CSR: Infinite-Horizon Real-Time Policies with Massive Cached State Representations

Researchers introduce Cached State Representation (CSR), a framework that reduces latency in deploying large language models for robotics by 26-fold through optimized token caching and asynchronous state management. The approach enables real-time robot control with massive language models while maintaining full contextual understanding over infinite operational horizons.

The deployment of large language models in robotics faces a critical engineering bottleneck: the time required to process extensive state histories before generating the first token (TTFT). This latency problem makes real-time robot control impractical with existing approaches. The CSR framework addresses this by formalizing optimal computational structures around three theoretical principles—prefix stability, incremental extensibility, and asynchronous reconciliation—which together enable maximum key-value cache reuse without sacrificing context.

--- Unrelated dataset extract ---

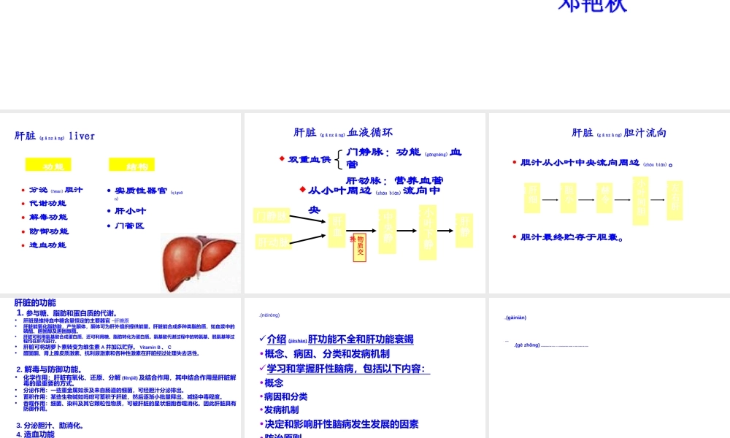
Task: Click red bullet before 胆汁最终贮存于胆囊
Action: (x=515, y=237)
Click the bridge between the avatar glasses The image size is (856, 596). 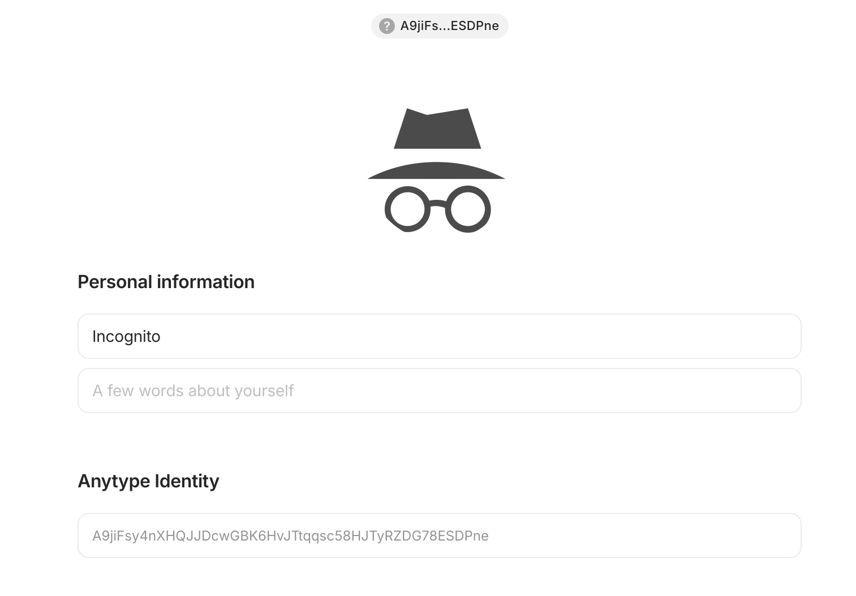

This work builds on years of research attempting to balance context windows against inference speed. Previous solutions either sacrificed global context through windowing techniques or created prohibitive computational overhead. The Asynchronous State Reconciliation algorithm represents the practical innovation that sustains these properties continuously by offloading memory management to parallel computational resources, eliminating the latency spikes that previously plagued long-horizon tasks.

The empirical results are substantial: on a wirelessly-connected robot with a 235-billion parameter model, the framework achieved 26-fold latency reduction (14.67 seconds reduced to 0.56 seconds) while processing 120,000-token contexts. Beyond raw speed, the system achieved state-of-the-art recall metrics (0.836 versus 0.459) on embodied AI benchmarks, demonstrating that performance gains didn't compromise reasoning quality.

This advancement directly enables a class of applications previously infeasible: high-frequency (over 2 Hz) continuous robot policies powered by frontier language models. The implications extend beyond robotics to any embodied AI system requiring real-time decision-making with extensive contextual reasoning. Future work likely focuses on scaling to even larger models and multi-robot coordination scenarios.

• →CSR achieves 26-fold latency reduction for large language model inference in robotics through optimized KV-cache reuse.
• →Asynchronous State Reconciliation algorithm maintains real-time performance over infinite operational horizons without latency spikes.
• →Framework enables high-frequency (>2 Hz) robot control policies using 235B parameter models with 120K token contexts.
• →Achieves state-of-the-art recall (0.836) on embodied AI benchmarks while maintaining production-grade latency requirements.
• →Solves fundamental engineering bottleneck in deploying frontier language models for continuous real-world robotic systems.